Stated problem
Rewrite the listing below, renaming "GUI agent" to "interface agent" wherever it occurs and leaving every other character as it is.

Rows of pointing data

□ □ □ □ □ □ □

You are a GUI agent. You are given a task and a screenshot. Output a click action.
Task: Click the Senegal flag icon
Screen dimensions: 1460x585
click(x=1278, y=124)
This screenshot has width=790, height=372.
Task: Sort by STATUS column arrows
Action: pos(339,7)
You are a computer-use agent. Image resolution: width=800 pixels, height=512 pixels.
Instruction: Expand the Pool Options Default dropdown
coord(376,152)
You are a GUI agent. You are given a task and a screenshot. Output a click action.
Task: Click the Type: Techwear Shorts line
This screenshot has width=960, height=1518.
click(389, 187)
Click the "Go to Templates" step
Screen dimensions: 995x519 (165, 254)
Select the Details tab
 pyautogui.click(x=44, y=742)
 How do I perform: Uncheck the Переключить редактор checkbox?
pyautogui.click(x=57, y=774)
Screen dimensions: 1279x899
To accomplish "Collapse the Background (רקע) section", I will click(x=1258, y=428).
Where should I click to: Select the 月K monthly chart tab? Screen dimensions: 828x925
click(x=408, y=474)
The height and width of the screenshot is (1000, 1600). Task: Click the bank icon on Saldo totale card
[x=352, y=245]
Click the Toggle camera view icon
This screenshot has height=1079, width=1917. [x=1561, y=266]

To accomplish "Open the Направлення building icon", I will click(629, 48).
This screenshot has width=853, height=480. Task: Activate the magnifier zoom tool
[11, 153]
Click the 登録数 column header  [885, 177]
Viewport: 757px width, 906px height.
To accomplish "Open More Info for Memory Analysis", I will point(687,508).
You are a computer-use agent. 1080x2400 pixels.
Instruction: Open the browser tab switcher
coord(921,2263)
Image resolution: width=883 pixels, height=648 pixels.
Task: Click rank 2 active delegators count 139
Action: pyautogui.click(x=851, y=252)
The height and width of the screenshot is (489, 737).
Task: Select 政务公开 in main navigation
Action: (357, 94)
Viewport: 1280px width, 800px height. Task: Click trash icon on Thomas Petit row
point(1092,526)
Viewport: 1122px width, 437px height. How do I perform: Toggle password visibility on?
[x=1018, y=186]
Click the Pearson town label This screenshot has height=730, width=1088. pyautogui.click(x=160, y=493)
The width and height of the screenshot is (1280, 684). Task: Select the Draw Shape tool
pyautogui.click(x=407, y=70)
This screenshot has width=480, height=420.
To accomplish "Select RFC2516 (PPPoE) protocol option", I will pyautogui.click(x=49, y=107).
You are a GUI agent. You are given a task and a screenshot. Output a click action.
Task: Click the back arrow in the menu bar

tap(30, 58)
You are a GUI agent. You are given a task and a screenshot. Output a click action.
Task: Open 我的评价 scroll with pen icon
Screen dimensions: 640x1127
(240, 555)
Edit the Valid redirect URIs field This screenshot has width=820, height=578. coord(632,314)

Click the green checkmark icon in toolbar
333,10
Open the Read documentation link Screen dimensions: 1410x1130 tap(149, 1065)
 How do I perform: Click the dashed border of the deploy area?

□ □ □ □ □ □ □

Correct response
You are a interface agent. You are given a task and a screenshot. Output a click action.
Task: Click the Senegal flag icon
Screen dimensions: 1460x585
click(x=1278, y=124)
This screenshot has width=790, height=372.
Task: Sort by STATUS column arrows
Action: pos(339,7)
You are a computer-use agent. Image resolution: width=800 pixels, height=512 pixels.
Instruction: Expand the Pool Options Default dropdown
coord(376,152)
You are a interface agent. You are given a task and a screenshot. Output a click action.
Task: Click the Type: Techwear Shorts line
This screenshot has width=960, height=1518.
click(389, 187)
Click the "Go to Templates" step
Screen dimensions: 995x519 (165, 254)
Select the Details tab
 pyautogui.click(x=44, y=742)
 How do I perform: Uncheck the Переключить редактор checkbox?
pyautogui.click(x=57, y=774)
Screen dimensions: 1279x899
To accomplish "Collapse the Background (רקע) section", I will click(x=1258, y=428).
Where should I click to: Select the 月K monthly chart tab? Screen dimensions: 828x925
click(x=408, y=474)
The height and width of the screenshot is (1000, 1600). Task: Click the bank icon on Saldo totale card
[x=352, y=245]
Click the Toggle camera view icon
This screenshot has height=1079, width=1917. [x=1561, y=266]

To accomplish "Open the Направлення building icon", I will click(629, 48).
This screenshot has width=853, height=480. Task: Activate the magnifier zoom tool
[11, 153]
Click the 登録数 column header  [885, 177]
Viewport: 757px width, 906px height.
To accomplish "Open More Info for Memory Analysis", I will point(687,508).
You are a computer-use agent. 1080x2400 pixels.
Instruction: Open the browser tab switcher
coord(921,2263)
Image resolution: width=883 pixels, height=648 pixels.
Task: Click rank 2 active delegators count 139
Action: pyautogui.click(x=851, y=252)
The height and width of the screenshot is (489, 737).
Task: Select 政务公开 in main navigation
Action: (357, 94)
Viewport: 1280px width, 800px height. Task: Click trash icon on Thomas Petit row
point(1092,526)
Viewport: 1122px width, 437px height. How do I perform: Toggle password visibility on?
[x=1018, y=186]
Click the Pearson town label This screenshot has height=730, width=1088. pyautogui.click(x=160, y=493)
The width and height of the screenshot is (1280, 684). Task: Select the Draw Shape tool
pyautogui.click(x=407, y=70)
This screenshot has width=480, height=420.
To accomplish "Select RFC2516 (PPPoE) protocol option", I will pyautogui.click(x=49, y=107).
You are a interface agent. You are given a task and a screenshot. Output a click action.
Task: Click the back arrow in the menu bar

tap(30, 58)
You are a interface agent. You are given a task and a screenshot. Output a click action.
Task: Open 我的评价 scroll with pen icon
Screen dimensions: 640x1127
(240, 555)
Edit the Valid redirect URIs field This screenshot has width=820, height=578. coord(632,314)

Click the green checkmark icon in toolbar
333,10
Open the Read documentation link Screen dimensions: 1410x1130 tap(149, 1065)
 How do I perform: Click the dashed border of the deploy area?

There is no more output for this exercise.